C’est surtout très bon pour la confiance, parce que vivre de tels moments de réussite valident tout le travail fourni pour en arriver là. Qui plus est, sur ce genre de plan d’eau aux conditions extrêmement changeantes et où la houle peut se lever rapidement. J’aime régater dans ces endroits, adapter mon plan, changer de réglages pour progresser un peu plus à chaque bord : c’est tout l’enjeu du RS:X, la planche à voile olympique. 

Concrètement, qu’est-ce que ce succès change dans votre approche des JO de Tokyo 2020 ?

Absolument rien. C’est enthousiasmant de savoir qu’on est dans la course et que les choses se passent bien, mais je dois encore valider ma sélection pour les Jeux. Rien n’est encore acquis, il n’y a qu’une seule place à prendre et la concurrence est féroce dans ma catégorie (le Français Pierre Le Coq, médaillé de bronze aux jeux olympiques de Rio en 2016, a pris la 3e place de l’épreuve d’Enoshima, ndlr).

Comment gérez-vous cette concurrence en équipe de France ? 

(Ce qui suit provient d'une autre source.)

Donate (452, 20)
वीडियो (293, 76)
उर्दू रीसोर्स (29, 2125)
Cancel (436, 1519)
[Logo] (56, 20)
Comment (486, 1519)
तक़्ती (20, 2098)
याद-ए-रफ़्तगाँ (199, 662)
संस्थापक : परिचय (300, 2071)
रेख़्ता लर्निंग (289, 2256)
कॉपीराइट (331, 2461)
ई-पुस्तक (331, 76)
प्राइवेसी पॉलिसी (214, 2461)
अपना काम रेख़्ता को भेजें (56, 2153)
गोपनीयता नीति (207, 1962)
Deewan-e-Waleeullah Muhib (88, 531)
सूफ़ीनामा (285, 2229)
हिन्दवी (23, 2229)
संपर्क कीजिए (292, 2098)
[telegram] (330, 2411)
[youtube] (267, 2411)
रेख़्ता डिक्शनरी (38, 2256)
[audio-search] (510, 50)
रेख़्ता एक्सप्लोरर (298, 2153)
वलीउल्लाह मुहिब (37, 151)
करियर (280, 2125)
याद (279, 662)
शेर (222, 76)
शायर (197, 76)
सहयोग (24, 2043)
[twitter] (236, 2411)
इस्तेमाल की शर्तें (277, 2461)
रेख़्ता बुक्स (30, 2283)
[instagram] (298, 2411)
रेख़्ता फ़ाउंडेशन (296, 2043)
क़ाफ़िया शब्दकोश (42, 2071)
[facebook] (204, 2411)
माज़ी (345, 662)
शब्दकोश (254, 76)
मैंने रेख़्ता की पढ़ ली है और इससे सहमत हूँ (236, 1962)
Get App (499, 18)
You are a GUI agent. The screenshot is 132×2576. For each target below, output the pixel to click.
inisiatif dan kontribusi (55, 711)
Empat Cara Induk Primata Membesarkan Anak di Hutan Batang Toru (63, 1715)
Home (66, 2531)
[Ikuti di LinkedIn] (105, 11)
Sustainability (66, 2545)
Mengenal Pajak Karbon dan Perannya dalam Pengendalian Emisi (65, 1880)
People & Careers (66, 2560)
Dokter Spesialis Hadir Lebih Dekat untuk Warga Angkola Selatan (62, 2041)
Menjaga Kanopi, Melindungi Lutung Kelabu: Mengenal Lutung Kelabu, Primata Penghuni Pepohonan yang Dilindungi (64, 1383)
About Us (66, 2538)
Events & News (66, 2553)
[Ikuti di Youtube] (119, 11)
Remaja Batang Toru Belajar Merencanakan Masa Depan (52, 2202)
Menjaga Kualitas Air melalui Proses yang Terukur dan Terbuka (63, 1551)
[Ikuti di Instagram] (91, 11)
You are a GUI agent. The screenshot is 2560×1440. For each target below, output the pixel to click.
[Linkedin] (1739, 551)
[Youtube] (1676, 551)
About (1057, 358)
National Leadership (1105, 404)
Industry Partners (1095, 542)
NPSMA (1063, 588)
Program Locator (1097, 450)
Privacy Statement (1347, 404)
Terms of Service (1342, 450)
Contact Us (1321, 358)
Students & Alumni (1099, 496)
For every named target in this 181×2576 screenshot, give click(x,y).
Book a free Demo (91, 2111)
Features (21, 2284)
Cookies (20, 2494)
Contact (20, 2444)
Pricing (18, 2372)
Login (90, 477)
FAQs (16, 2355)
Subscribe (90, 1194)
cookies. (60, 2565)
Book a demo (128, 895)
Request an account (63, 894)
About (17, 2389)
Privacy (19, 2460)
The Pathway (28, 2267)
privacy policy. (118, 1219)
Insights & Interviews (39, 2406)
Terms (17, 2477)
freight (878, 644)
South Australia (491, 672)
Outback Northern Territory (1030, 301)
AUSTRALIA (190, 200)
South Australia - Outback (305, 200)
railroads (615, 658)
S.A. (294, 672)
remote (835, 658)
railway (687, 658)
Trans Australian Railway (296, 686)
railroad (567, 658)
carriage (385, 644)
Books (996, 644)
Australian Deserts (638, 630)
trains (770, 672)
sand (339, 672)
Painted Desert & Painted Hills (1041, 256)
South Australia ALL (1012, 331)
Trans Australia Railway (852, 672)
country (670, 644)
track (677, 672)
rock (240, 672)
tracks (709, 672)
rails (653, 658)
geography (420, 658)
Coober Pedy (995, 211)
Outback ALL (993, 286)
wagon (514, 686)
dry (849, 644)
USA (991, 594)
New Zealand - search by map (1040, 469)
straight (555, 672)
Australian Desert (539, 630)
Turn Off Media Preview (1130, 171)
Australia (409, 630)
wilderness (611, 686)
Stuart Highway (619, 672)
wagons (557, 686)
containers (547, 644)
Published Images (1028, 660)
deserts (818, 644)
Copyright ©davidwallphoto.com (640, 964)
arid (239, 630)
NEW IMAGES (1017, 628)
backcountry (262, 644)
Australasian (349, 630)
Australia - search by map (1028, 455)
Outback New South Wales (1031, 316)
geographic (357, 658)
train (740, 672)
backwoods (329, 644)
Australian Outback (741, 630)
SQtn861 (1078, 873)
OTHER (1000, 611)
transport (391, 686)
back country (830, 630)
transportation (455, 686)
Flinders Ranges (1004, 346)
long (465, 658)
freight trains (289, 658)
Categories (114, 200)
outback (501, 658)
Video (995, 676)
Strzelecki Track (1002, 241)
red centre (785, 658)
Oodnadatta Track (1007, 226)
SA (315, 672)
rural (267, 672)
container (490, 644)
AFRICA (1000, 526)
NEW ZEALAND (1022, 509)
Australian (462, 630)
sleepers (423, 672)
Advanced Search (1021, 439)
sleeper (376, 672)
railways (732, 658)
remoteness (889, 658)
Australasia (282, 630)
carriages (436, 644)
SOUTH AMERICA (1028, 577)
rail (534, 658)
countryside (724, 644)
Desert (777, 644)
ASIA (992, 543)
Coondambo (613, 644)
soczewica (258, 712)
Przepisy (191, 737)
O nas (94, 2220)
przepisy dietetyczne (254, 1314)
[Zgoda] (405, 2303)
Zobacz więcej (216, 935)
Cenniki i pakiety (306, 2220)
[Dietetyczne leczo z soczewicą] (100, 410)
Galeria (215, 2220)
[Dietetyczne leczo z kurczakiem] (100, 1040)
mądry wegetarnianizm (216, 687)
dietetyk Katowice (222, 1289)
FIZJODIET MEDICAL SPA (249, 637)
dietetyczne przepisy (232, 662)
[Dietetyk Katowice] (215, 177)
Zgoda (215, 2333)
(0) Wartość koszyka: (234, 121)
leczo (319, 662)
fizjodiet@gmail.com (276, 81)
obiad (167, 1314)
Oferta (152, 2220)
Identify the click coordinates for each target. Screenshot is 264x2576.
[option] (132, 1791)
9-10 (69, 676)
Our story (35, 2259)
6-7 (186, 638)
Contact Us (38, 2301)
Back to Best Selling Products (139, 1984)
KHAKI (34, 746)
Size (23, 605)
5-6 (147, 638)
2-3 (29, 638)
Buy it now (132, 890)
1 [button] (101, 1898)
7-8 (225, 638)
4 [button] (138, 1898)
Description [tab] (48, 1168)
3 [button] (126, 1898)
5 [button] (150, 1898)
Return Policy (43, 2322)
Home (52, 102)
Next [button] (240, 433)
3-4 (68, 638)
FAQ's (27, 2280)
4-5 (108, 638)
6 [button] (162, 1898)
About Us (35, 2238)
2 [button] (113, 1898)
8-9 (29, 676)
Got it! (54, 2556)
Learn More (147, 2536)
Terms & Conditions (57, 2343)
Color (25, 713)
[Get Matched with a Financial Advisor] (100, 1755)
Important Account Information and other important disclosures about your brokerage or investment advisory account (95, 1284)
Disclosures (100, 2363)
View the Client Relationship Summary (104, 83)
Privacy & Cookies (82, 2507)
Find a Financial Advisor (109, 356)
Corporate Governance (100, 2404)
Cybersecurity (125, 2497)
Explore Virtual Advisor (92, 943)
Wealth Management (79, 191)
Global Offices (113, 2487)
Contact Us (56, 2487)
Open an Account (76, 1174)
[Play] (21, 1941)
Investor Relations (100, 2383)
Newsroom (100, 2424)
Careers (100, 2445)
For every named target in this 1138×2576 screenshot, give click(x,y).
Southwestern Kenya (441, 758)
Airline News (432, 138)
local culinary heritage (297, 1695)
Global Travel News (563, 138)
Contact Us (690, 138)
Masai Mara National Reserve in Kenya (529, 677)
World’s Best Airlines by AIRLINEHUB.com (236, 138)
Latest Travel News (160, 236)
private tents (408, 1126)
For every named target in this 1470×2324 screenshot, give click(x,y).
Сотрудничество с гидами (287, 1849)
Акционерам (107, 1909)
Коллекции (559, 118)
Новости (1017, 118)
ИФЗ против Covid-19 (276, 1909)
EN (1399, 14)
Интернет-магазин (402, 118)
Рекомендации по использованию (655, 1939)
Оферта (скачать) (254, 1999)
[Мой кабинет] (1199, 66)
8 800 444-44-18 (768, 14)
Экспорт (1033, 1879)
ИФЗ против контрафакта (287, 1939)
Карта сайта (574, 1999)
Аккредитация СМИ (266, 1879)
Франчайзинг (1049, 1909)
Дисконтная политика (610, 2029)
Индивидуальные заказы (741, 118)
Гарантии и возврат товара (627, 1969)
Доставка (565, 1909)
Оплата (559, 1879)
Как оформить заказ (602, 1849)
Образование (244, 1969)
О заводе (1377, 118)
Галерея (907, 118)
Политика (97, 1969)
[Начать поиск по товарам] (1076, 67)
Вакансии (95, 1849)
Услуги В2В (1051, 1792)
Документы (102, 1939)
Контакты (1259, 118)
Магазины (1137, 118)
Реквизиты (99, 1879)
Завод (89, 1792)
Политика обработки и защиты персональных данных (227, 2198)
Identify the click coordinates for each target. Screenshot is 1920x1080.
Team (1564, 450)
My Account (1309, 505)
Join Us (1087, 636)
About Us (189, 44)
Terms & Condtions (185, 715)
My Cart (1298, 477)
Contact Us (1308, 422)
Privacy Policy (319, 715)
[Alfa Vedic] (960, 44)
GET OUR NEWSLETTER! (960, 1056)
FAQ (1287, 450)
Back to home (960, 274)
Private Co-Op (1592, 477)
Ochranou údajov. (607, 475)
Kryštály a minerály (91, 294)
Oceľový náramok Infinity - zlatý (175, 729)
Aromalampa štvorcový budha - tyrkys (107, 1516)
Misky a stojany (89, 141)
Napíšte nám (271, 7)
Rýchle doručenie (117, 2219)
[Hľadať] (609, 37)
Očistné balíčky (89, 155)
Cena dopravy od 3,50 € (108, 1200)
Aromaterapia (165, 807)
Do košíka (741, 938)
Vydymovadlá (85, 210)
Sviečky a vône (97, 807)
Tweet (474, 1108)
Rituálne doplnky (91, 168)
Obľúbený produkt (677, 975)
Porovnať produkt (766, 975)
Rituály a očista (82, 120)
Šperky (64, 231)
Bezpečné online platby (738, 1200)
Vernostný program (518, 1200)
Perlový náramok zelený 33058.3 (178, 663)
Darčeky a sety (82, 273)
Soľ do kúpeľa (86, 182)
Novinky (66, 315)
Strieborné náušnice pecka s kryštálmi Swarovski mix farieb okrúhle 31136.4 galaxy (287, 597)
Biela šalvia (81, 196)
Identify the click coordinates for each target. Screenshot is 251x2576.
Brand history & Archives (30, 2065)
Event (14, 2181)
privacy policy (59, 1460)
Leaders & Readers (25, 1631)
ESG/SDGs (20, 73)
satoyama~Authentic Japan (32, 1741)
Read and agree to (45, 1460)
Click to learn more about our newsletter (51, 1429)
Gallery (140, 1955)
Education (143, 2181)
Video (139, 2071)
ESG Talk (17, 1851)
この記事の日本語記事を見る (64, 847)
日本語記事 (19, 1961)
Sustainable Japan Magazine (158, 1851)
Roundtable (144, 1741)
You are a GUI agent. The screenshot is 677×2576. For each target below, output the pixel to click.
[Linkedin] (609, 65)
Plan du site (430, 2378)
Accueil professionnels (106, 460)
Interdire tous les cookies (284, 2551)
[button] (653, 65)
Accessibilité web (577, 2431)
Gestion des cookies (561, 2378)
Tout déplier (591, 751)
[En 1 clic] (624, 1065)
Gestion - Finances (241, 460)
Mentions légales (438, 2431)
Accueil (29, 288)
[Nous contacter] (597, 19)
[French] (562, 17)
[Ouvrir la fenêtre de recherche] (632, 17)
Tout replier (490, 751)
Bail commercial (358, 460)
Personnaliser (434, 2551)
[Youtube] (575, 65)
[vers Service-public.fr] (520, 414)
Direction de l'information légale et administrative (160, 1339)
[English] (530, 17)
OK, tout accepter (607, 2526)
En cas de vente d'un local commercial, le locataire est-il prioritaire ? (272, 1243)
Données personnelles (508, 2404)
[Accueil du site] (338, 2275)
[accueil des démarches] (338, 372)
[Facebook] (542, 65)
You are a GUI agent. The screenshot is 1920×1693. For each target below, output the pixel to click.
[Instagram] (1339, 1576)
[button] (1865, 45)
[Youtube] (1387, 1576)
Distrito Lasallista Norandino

Avoir une telle densité dans l’équipe est indéniablement stimulant… Et parfois compliqué à gérer. Mais si la concurrence entre nous peut être pesante, elle reste toujours saine. Il faut savoir jouer avec la pression, donc je me prépare à ma sauce sans trop me centrer sur les autres, pour vivre tout ça correctement et progresser de régate en régate.

En quoi faire partie du dispositif Athlètes SNCF vous aide-t-il à l’approche de ces échéances importantes ?

Être libéré 70% du temps pour m’entraîner est une véritable chance. Entre ma préparation physique et les régates, cela représente près de 30 heures d’entraînement par semaine. J’ai aussi beaucoup gagné en sérénité. Je ne suis pas obligé de m’inquiéter pour « l’après planche à voile »…

Et vos collègues, ça les intéresse la planche à voile ?

C’est vrai que ce n’est pas un sport qui passe à la télé. Mais ils sont à fond derrière moi et se débrouillent toujours pour regarder mes finales sur Internet. C’est un peu comme dans une famille : ils sont toujours bienveillants et font tout pour que j’arrive en compétition dans les meilleures conditions. C’est super.

Quelles sont les prochaines étapes importantes pour vous sur le chemin des jeux ?

On entre dans le money time de la préparation. À moi de bien figurer aux championnats du monde. J’enchaîne ensuite avec les championnats de France à Quiberon avant d’autres championnats du monde en février prochain. Le plus important pour moi, c’est de ne pas avoir de regrets, de continuer à tout donner jusqu’à l’annonce de l’équipe olympique en avril 2020.